**PROBLEM TO WORK ON:**
Rewrite in full the stretch of lines below from the one containing "Task: Select the HSE观察 box" through the end of the lines. Rescale only the coordinates in the answers by multiplying each by 1.45 and rounding to whole numbers, with halves rounded up.

___ DATASET RECORDS

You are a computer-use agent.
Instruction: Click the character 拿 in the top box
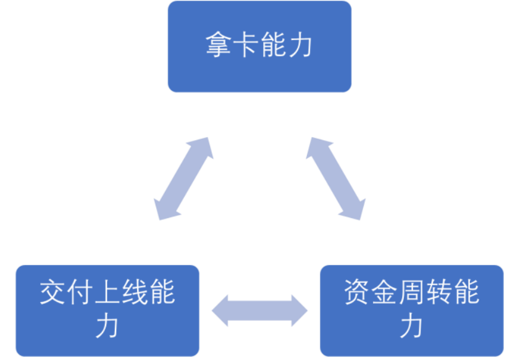(x=219, y=45)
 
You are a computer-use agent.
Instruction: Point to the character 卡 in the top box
(x=246, y=45)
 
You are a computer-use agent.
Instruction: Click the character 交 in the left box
(x=53, y=293)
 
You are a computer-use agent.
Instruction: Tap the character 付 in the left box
(x=80, y=293)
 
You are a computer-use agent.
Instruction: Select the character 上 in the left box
(x=107, y=293)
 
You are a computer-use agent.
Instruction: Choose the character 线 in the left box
(x=135, y=293)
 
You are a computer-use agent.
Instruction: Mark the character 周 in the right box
(x=412, y=293)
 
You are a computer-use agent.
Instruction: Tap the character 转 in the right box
(x=439, y=293)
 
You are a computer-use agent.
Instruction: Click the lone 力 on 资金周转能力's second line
(x=412, y=325)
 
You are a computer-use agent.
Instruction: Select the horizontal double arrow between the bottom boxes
(x=259, y=310)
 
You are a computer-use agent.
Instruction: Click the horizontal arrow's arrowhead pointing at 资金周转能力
(x=299, y=310)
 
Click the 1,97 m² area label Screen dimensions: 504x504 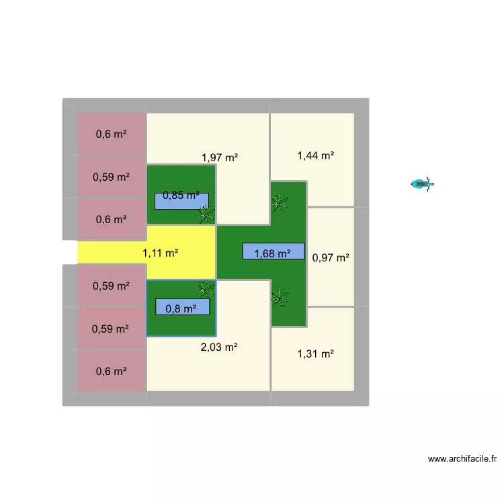coord(220,157)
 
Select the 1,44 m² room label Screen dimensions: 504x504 coord(316,156)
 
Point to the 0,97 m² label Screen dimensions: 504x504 coord(331,257)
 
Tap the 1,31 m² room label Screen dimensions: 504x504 coord(316,353)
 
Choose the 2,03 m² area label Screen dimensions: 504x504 coord(219,347)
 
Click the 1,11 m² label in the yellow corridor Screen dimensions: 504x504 coord(160,253)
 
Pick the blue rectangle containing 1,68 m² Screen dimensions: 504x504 coord(274,251)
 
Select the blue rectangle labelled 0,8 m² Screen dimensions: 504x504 coord(183,306)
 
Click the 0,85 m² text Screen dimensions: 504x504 coord(181,195)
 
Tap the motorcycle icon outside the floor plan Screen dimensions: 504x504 coord(423,184)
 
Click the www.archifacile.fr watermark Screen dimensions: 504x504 coord(462,459)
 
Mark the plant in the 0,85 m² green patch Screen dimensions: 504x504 coord(206,214)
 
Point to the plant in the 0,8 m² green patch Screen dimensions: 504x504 coord(206,289)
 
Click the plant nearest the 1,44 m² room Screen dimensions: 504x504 coord(280,203)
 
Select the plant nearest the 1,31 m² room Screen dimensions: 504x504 coord(280,297)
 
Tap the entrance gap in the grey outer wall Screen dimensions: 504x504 coord(70,252)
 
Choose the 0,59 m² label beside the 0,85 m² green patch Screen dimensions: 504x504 coord(111,177)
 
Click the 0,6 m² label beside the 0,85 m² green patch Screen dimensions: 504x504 coord(111,220)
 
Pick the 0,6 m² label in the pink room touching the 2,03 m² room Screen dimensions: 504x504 coord(111,371)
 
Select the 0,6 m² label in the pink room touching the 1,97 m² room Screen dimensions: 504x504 coord(111,134)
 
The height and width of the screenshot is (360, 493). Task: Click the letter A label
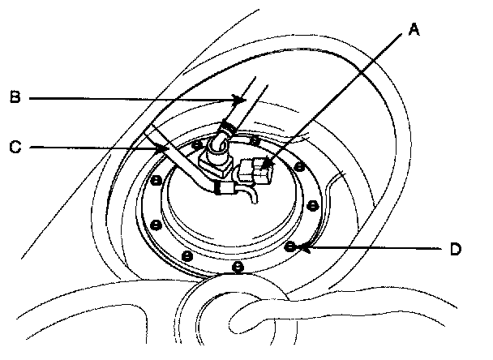point(414,31)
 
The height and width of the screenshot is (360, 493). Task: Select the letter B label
point(15,98)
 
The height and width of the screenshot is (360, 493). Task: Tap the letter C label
point(15,148)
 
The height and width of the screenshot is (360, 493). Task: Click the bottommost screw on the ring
point(237,266)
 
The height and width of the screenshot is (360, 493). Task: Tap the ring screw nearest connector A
point(299,167)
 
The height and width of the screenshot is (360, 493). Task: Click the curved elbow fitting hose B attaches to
point(217,147)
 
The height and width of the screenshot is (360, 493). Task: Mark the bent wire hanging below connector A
point(254,195)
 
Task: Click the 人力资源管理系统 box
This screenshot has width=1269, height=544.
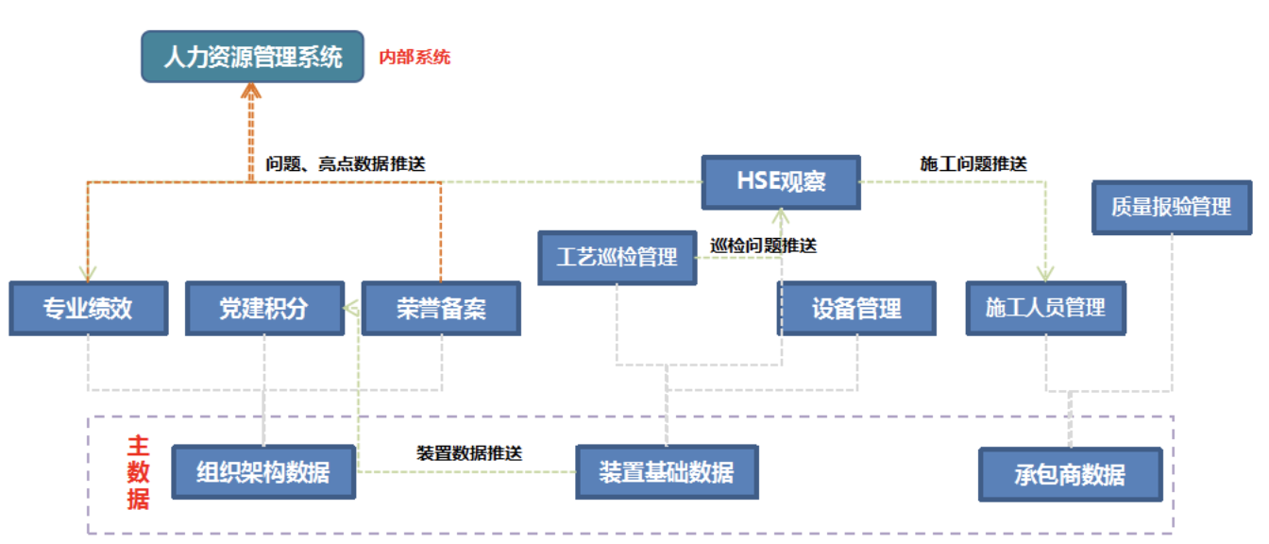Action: [x=252, y=57]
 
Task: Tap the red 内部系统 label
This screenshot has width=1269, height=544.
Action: [x=415, y=58]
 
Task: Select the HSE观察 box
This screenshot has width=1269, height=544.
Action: [x=781, y=181]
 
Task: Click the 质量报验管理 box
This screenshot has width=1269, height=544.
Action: [x=1171, y=207]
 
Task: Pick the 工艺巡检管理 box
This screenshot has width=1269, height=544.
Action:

______

**SOLUTION TO THIS EXERCISE:**
Task: Select the HSE观察 box
This screenshot has width=1269, height=544.
Action: [x=1132, y=262]
 
Task: Click the 质量报验管理 box
This screenshot has width=1269, height=544.
Action: [x=1698, y=300]
 
Task: Pick the 工艺巡检管理 box
This screenshot has width=1269, height=544.
Action:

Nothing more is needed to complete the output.